The data START

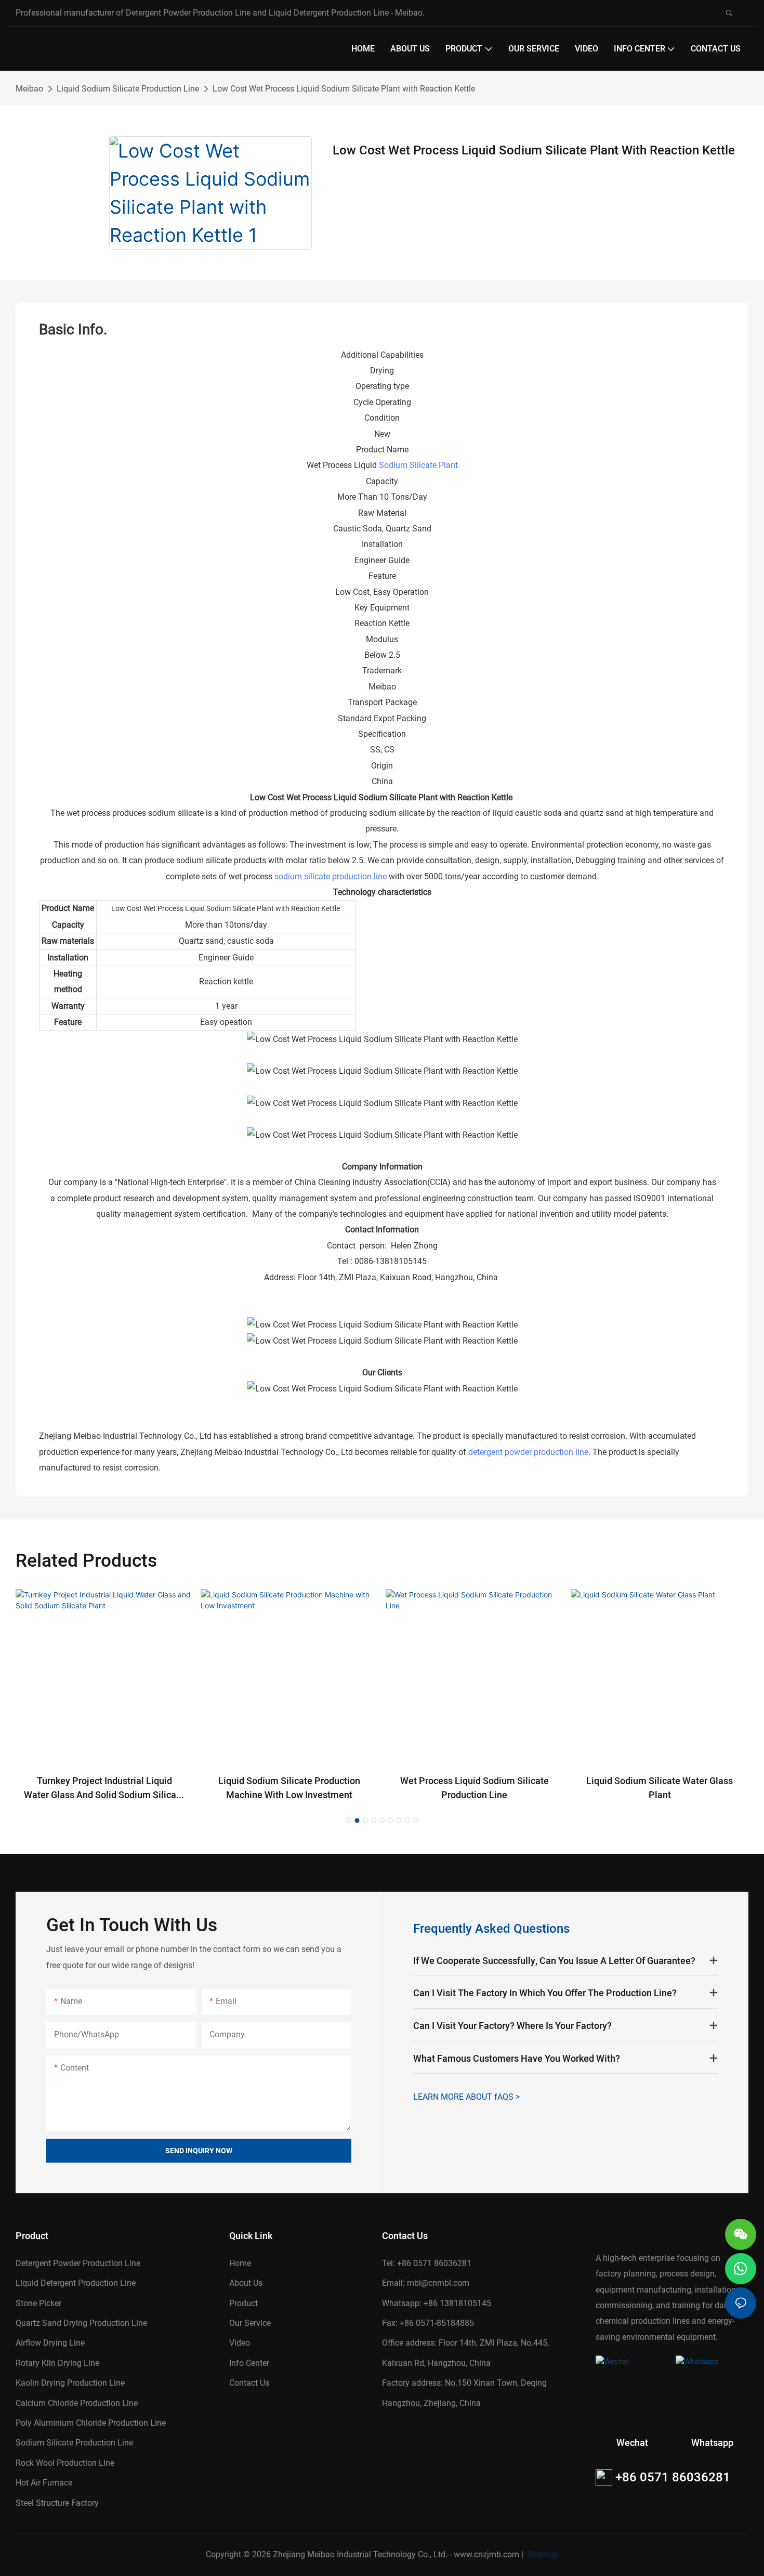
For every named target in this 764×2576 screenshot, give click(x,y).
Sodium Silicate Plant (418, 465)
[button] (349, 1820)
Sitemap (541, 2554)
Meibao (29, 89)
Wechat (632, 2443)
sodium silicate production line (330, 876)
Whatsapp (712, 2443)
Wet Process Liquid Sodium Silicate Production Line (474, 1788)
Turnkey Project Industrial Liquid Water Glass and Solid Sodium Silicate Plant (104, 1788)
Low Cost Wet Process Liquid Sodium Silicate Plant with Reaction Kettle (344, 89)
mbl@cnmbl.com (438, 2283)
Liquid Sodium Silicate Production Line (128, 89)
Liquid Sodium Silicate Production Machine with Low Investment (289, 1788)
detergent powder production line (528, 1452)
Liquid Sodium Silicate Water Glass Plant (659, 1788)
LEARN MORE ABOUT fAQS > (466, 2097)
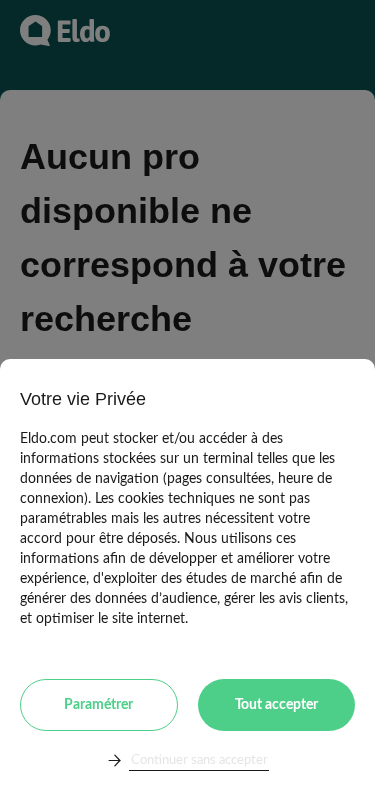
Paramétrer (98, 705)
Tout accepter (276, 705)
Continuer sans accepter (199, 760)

The data END

* **Directions for this task**:
Give all the lines above again, character for character, without pictures.

* **Task answer**:
For every named target in this 764×2576 screenshot, give click(x,y).
Sodium Silicate Plant (418, 465)
[button] (349, 1820)
Sitemap (541, 2554)
Meibao (29, 89)
Wechat (632, 2443)
sodium silicate production line (330, 876)
Whatsapp (712, 2443)
Wet Process Liquid Sodium Silicate Production Line (474, 1788)
Turnkey Project Industrial Liquid Water Glass and Solid Sodium Silicate Plant (104, 1788)
Low Cost Wet Process Liquid Sodium Silicate Plant with Reaction Kettle (344, 89)
mbl@cnmbl.com (438, 2283)
Liquid Sodium Silicate Production Line (128, 89)
Liquid Sodium Silicate Production Machine with Low Investment (289, 1788)
detergent powder production line (528, 1452)
Liquid Sodium Silicate Water Glass Plant (659, 1788)
LEARN MORE ABOUT fAQS > (466, 2097)
Paramétrer (98, 705)
Tout accepter (276, 705)
Continuer sans accepter (199, 760)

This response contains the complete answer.